U4ia Mods

Writing about Netscape 1.0 yesterday got me thinking about pre-Web computer fun. Set the wayback machine for 1991…

Although university students might have been able to access the Internet at the time, the only online experience most people had was on computer Bulletin Board Systems (BBS). For those without the BBS experience, it’s a bit hard to describe just what it was like. On the Web it is so easy to jump from site to site. For each BBS you would normally need to dial up and connect to each system. Depending on the system, you’d often find message boards, files to download, and sometimes games to play. You could also talk in real-time with other connected users. On a small BBS that would likely be just the SysOp.

I still remember the day I found music online. I’d powered up my trusty 386 PC and 2400 baud modem. I connected to a Lexington BBS and looked through the new files. The description of one surprised me, it said it could play multipart music through a PC speaker (at the time—like many PCs—I didn’t have a sound card).

I believe the program was called ModPlay and I was very impressed that it did was it said. My PC speaker, formerly home to simple beeps, burst forth with stunning four-part sound. Amazing! Apparently the PC processor was finally powerful enough and fast enough that it could process digital music and drive the speaker. I later found a PC speaker driver for Windows 3.1 that could do the same magic with WAV files (by maxing out the CPU.)

The ModPlay program was an impressive feat and it lead me to search for additional MOD files. MOD files originated with the Commodore Amiga SoundTracker program. They contain digital samples and describe how to play them back. Each sample, or instrument, can be played back at a specified pitch and distortion on one of four channels.

The novelty of playing real music on my PC got me to try various MOD files. The most impressive were created by Jim Young, who went by the name U4ia. Sometime last year I got thinking about those MODs and set out to find them again. Here’s all of the U4ia MODs. I’ve grateful that U4ia freely gave away all this music. Surprisingly, WinAmp can play MOD files and they unsurprisingly sound far better than they did through my crummy PC speaker. Cool! I believe my favorite is “i’ll be waiting 4 u” (waiting.mod), although I enjoy many others, like “teddy bear boogie” and “this heart beats 4u”. Check them out. Perhaps you’ll become a fan of U4ia, too.

Living on Netscape Time

With recent development schedules and the many projects I’m trying to do outside work, I feel like I’m once again living on Netscape Time. It’s at once exhilarating and exhausting. One wonders whether Netscape would still be around as a dominate force if it had kept up its frantic release cycle.
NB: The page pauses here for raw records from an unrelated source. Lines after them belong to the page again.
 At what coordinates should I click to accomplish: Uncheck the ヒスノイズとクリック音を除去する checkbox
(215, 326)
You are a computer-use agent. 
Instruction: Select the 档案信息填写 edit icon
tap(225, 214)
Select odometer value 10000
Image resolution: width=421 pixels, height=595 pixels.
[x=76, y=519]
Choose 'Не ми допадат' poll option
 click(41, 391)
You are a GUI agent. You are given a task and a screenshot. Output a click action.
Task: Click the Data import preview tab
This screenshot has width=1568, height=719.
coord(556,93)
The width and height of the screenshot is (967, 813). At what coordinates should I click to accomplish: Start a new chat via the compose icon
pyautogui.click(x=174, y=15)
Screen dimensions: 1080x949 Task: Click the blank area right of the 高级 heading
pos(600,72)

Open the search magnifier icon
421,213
I remember those early years of the Web and the ever-present excitement during the Browser Wars. Mozilla generates similar enthusiasm and executes nearly as quickly, but has a huge installed base to challenge.

Early Netscape developers used the phrase “We’re Doomed!” as a way to get beyond the paralyzing enormity of their tasks. (Jamie Zawinski’s diary entries from the Netscape dorm during the development of 1.0 provide color commentary for the use of the phrase.) If you hear me saying “We’re Doomed!” it means I’m afraid there’s no possible way we can:

  1. Get done on time.
  2. Get done with acceptable quality.

And yet we’re going to do it anyway and get it done well. I hope. That probably sounds insane to those of you who have never done software development.


Put another way, like many webloggers, I have NADD.